General Motors recently demonstrated two driveable test vehicles powered by a Homogeneous Charge Compression Ignition (HCCI) engine. HCCI combustion has the potential of a significant fuel economy benefit with reduced after-treatment cost. However, the biggest challenge of realizing HCCI in vehicle applications is controlling the combustion process. Without a direct trigger mechanism for HCCI's flameless combustion, the in-cylinder mixture composition and temperature must be tightly controlled in order to achieve robust HCCI combustion.

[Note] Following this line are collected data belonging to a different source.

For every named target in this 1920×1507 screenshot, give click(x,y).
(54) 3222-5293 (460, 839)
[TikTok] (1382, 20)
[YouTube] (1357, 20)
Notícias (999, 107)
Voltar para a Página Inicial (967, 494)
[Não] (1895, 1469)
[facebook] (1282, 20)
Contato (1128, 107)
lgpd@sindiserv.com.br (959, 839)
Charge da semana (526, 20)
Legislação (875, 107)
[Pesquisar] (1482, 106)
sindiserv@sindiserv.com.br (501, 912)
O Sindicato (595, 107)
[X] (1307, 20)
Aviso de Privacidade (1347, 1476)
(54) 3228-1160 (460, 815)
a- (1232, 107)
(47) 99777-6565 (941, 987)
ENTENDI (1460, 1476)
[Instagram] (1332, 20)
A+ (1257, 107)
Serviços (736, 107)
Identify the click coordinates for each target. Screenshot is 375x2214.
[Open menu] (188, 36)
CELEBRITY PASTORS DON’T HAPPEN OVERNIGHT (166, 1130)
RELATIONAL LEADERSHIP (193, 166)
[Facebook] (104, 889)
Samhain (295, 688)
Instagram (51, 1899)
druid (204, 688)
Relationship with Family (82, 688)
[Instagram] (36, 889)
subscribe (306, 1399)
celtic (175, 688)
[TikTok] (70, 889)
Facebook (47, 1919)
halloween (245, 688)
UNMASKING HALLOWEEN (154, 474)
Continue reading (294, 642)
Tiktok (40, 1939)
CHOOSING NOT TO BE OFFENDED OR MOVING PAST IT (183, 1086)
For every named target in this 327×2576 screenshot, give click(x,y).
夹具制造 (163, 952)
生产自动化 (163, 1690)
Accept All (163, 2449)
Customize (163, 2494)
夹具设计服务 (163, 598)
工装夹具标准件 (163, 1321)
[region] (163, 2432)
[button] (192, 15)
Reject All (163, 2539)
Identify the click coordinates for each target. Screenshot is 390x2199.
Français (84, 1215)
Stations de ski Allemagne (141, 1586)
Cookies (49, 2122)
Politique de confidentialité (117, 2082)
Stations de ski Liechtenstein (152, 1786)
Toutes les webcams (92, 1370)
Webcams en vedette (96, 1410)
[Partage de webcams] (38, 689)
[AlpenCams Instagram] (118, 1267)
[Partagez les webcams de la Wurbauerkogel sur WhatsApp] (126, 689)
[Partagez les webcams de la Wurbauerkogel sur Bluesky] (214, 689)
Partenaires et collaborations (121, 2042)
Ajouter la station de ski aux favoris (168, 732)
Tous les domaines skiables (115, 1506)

The control architecture and strategy that was implemented in the demo vehicles is presented in this paper. Both demo vehicles, one with automatic transmission and the other one with manual transmission, are powered by a 2.2-liter HCCI engine that features a central direct-injection system, variable valve lift on both intake and exhaust valves, dual electric camshaft phasers and individual cylinder pressure transducers.
The development of the HCCI engine controller starts with a stability analysis of the HCCI combustion process. Based on the stability analysis, operating set-points (e.g., EGR rate, air-fuel ratio, etc.) for robust HCCI combustion were determined. The engine controller was then designed to follow those set-points in HCCI combustion mode as well as manage transitions to and from SI combustion mode, which is necessary because conventional SI combustion is still currently required in high-load operations. The engine controller has been validated on both single-cylinder HCCI engine and multi-cylinder HCCI engine in the engine test cell. Finally, some test results from demo vehicles are included.